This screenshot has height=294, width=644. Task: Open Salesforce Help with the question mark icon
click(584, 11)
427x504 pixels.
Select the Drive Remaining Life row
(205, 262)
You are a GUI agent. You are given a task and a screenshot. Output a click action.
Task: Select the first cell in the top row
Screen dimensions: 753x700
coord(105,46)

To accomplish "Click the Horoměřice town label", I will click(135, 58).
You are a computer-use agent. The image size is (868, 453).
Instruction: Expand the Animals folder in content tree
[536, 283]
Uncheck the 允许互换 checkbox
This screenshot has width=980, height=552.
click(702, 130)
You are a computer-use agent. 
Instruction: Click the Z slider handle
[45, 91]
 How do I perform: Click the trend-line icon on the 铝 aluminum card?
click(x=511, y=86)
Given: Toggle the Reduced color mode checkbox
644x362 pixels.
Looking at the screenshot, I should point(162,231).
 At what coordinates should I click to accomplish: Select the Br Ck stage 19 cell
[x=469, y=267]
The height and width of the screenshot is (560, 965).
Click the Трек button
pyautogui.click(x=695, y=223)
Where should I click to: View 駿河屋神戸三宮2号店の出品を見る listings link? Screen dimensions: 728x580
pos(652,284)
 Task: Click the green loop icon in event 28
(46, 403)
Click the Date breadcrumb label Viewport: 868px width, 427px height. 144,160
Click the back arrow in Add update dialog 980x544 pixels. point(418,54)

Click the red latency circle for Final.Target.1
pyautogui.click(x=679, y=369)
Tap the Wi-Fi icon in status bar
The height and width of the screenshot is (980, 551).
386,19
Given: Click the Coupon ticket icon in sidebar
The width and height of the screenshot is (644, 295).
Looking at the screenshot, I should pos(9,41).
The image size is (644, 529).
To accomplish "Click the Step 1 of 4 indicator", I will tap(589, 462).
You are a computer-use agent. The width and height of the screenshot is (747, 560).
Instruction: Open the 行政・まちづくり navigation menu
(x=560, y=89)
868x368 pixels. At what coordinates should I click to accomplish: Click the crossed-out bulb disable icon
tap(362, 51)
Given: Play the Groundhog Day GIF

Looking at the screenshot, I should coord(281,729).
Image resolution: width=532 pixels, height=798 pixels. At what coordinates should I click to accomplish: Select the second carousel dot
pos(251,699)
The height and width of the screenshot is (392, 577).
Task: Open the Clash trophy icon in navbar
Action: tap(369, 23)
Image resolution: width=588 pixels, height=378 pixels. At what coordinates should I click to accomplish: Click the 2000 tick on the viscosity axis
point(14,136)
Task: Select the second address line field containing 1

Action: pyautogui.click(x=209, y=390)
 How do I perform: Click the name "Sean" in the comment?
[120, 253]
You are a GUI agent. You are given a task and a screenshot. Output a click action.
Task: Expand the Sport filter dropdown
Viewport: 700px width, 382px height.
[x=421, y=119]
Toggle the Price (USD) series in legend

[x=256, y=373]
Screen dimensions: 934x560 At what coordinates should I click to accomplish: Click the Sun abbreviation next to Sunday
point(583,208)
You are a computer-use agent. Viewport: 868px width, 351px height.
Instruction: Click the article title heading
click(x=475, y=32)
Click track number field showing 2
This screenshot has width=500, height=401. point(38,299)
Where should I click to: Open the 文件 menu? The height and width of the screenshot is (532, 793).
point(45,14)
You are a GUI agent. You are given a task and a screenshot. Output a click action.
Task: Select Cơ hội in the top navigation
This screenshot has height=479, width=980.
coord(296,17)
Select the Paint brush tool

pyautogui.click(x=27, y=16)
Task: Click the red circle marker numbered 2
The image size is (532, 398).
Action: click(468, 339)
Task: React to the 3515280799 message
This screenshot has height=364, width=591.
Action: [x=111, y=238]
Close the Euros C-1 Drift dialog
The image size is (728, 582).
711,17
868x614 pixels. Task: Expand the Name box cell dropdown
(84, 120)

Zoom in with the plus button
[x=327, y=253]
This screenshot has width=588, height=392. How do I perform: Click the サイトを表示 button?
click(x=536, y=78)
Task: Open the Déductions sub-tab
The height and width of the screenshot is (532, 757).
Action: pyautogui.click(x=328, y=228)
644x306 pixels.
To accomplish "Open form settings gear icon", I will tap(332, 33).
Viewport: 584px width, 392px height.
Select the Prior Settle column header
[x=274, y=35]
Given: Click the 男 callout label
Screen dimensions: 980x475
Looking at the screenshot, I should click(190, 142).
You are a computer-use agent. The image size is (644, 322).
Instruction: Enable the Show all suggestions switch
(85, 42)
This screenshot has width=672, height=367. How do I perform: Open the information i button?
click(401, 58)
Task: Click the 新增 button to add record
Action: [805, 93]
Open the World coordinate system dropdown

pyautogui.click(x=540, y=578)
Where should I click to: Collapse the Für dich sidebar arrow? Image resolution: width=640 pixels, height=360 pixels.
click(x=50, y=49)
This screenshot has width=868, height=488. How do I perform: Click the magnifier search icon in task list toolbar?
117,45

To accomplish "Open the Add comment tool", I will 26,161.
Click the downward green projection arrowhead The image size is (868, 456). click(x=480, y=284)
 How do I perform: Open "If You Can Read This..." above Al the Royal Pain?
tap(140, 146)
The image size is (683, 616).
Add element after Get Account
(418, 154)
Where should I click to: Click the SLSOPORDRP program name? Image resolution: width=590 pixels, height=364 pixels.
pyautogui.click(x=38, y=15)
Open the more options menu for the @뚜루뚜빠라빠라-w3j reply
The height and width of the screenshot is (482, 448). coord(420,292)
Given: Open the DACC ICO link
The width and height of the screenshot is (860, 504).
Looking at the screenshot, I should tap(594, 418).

== PROBLEM TO WORK ON ==
Please print out every entry again, exactly as it reads.

== WRITTEN SOLUTION ==
This screenshot has height=294, width=644. Task: Open Salesforce Help with the question mark icon
click(584, 11)
427x504 pixels.
Select the Drive Remaining Life row
(205, 262)
You are a GUI agent. You are given a task and a screenshot. Output a click action.
Task: Select the first cell in the top row
Screen dimensions: 753x700
coord(105,46)

To accomplish "Click the Horoměřice town label", I will click(135, 58).
You are a computer-use agent. The image size is (868, 453).
Instruction: Expand the Animals folder in content tree
[536, 283]
Uncheck the 允许互换 checkbox
This screenshot has width=980, height=552.
click(702, 130)
You are a computer-use agent. 
Instruction: Click the Z slider handle
[45, 91]
 How do I perform: Click the trend-line icon on the 铝 aluminum card?
click(x=511, y=86)
Given: Toggle the Reduced color mode checkbox
644x362 pixels.
Looking at the screenshot, I should point(162,231).
 At what coordinates should I click to accomplish: Select the Br Ck stage 19 cell
[x=469, y=267]
The height and width of the screenshot is (560, 965).
Click the Трек button
pyautogui.click(x=695, y=223)
Where should I click to: View 駿河屋神戸三宮2号店の出品を見る listings link? Screen dimensions: 728x580
pos(652,284)
 Task: Click the green loop icon in event 28
(46, 403)
Click the Date breadcrumb label Viewport: 868px width, 427px height. 144,160
Click the back arrow in Add update dialog 980x544 pixels. point(418,54)

Click the red latency circle for Final.Target.1
pyautogui.click(x=679, y=369)
Tap the Wi-Fi icon in status bar
The height and width of the screenshot is (980, 551).
386,19
Given: Click the Coupon ticket icon in sidebar
The width and height of the screenshot is (644, 295).
Looking at the screenshot, I should pos(9,41).
The image size is (644, 529).
To accomplish "Click the Step 1 of 4 indicator", I will tap(589, 462).
You are a computer-use agent. The width and height of the screenshot is (747, 560).
Instruction: Open the 行政・まちづくり navigation menu
(x=560, y=89)
868x368 pixels. At what coordinates should I click to accomplish: Click the crossed-out bulb disable icon
tap(362, 51)
Given: Play the Groundhog Day GIF

Looking at the screenshot, I should coord(281,729).
Image resolution: width=532 pixels, height=798 pixels. At what coordinates should I click to accomplish: Select the second carousel dot
pos(251,699)
The height and width of the screenshot is (392, 577).
Task: Open the Clash trophy icon in navbar
Action: tap(369, 23)
Image resolution: width=588 pixels, height=378 pixels. At what coordinates should I click to accomplish: Click the 2000 tick on the viscosity axis
point(14,136)
Task: Select the second address line field containing 1

Action: pyautogui.click(x=209, y=390)
 How do I perform: Click the name "Sean" in the comment?
[120, 253]
You are a GUI agent. You are given a task and a screenshot. Output a click action.
Task: Expand the Sport filter dropdown
Viewport: 700px width, 382px height.
[x=421, y=119]
Toggle the Price (USD) series in legend

[x=256, y=373]
Screen dimensions: 934x560 At what coordinates should I click to accomplish: Click the Sun abbreviation next to Sunday
point(583,208)
You are a computer-use agent. Viewport: 868px width, 351px height.
Instruction: Click the article title heading
click(x=475, y=32)
Click track number field showing 2
This screenshot has width=500, height=401. point(38,299)
Where should I click to: Open the 文件 menu? The height and width of the screenshot is (532, 793).
point(45,14)
You are a GUI agent. You are given a task and a screenshot. Output a click action.
Task: Select Cơ hội in the top navigation
This screenshot has height=479, width=980.
coord(296,17)
Select the Paint brush tool

pyautogui.click(x=27, y=16)
Task: Click the red circle marker numbered 2
The image size is (532, 398).
Action: click(468, 339)
Task: React to the 3515280799 message
This screenshot has height=364, width=591.
Action: [x=111, y=238]
Close the Euros C-1 Drift dialog
The image size is (728, 582).
711,17
868x614 pixels. Task: Expand the Name box cell dropdown
(84, 120)

Zoom in with the plus button
[x=327, y=253]
This screenshot has width=588, height=392. How do I perform: Click the サイトを表示 button?
click(x=536, y=78)
Task: Open the Déductions sub-tab
The height and width of the screenshot is (532, 757).
Action: pyautogui.click(x=328, y=228)
644x306 pixels.
To accomplish "Open form settings gear icon", I will tap(332, 33).
Viewport: 584px width, 392px height.
Select the Prior Settle column header
[x=274, y=35]
Given: Click the 男 callout label
Screen dimensions: 980x475
Looking at the screenshot, I should click(190, 142).
You are a computer-use agent. The image size is (644, 322).
Instruction: Enable the Show all suggestions switch
(85, 42)
This screenshot has width=672, height=367. How do I perform: Open the information i button?
click(401, 58)
Task: Click the 新增 button to add record
Action: [805, 93]
Open the World coordinate system dropdown

pyautogui.click(x=540, y=578)
Where should I click to: Collapse the Für dich sidebar arrow? Image resolution: width=640 pixels, height=360 pixels.
click(x=50, y=49)
This screenshot has width=868, height=488. How do I perform: Click the magnifier search icon in task list toolbar?
117,45

To accomplish "Open the Add comment tool", I will 26,161.
Click the downward green projection arrowhead The image size is (868, 456). click(x=480, y=284)
 How do I perform: Open "If You Can Read This..." above Al the Royal Pain?
tap(140, 146)
The image size is (683, 616).
Add element after Get Account
(418, 154)
Where should I click to: Click the SLSOPORDRP program name? Image resolution: width=590 pixels, height=364 pixels.
pyautogui.click(x=38, y=15)
Open the more options menu for the @뚜루뚜빠라빠라-w3j reply
The height and width of the screenshot is (482, 448). coord(420,292)
Given: Open the DACC ICO link
The width and height of the screenshot is (860, 504).
Looking at the screenshot, I should tap(594, 418).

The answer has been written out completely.